I love Twitter. Too much.

Late last night, I was driving home from having a beer with a couple of old school mates and realized I was checking Twitter on my iPhone WHILE I WAS DRIVING every few minutes.

I don’t like feeling that I’m addicted to things. I gave up drinking alcohol for 12 years (from age 18 to 30) because I felt like I had a problem with it. And with Twitter, I’ve been feeling lately like I NEED to check Twitter. Like I’m missing out on something if I don’t check it or tweet something every ten minutes. It’s an urge. A need. It’s physical. I’d love to see an fMRI scan of the hypothalamus when people are using Twitter. I’m sure some people have a greater addiction to activities that generate increased dopamine (one of the neurochemicals associated with pleasure and motivation) than others, and I know I’m one of them. I get easily addicted to short-term activities that give me a burst of quick pleasure and I want to train myself to develop better impulse control. And I’m starting with Twitter.

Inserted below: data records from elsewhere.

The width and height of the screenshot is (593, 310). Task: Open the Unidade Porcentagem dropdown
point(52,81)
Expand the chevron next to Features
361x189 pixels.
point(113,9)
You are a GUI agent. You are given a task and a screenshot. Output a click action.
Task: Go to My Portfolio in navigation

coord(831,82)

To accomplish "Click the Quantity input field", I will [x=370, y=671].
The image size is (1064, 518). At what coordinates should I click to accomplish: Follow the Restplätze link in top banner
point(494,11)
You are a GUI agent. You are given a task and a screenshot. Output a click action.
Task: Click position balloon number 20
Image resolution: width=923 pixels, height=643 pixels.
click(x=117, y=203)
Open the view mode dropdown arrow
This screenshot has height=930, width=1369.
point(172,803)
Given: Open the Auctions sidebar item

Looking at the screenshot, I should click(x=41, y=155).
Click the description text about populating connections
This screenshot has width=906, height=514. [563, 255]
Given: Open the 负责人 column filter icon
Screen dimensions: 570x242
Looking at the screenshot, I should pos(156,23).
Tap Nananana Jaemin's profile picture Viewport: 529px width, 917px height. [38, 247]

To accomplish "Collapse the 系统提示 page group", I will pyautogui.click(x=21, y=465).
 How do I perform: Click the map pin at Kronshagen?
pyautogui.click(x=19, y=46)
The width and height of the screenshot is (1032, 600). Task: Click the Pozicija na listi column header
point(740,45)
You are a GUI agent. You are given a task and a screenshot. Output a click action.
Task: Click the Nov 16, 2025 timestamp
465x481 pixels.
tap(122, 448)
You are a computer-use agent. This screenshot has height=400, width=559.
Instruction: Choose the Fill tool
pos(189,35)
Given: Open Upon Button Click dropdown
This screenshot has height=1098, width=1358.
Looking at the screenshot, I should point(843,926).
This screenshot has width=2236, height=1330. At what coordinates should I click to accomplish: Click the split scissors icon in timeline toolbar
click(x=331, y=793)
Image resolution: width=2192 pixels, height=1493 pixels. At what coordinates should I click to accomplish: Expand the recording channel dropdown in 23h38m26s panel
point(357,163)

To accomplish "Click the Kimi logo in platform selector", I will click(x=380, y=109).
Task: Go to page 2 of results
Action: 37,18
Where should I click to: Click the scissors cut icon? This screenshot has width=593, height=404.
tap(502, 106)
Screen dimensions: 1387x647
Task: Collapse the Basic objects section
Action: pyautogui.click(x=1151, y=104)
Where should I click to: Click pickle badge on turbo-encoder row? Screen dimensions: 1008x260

Over the last ten years I have fasted a number of times (ingested nothing but water) for a week to ten days when I’ve felt like my diet was out of control. Every time I’ve done it I have found that it re-calibrates my thinking about food for pleasure versus food for nutrition. I’m hoping a Twitterfast will accomplish the same thing. By the way, when I used the term ‘twitterfast’ last night I thought I was coining it but apparently it’s been around for quite a while. 🙂

IN the meantime… if you haven’t watched Bill Gates’ talk from the recent TED conference, watch it now. I was stunned to learn that more investment goes into finding a cure for baldness than a cure for malaria.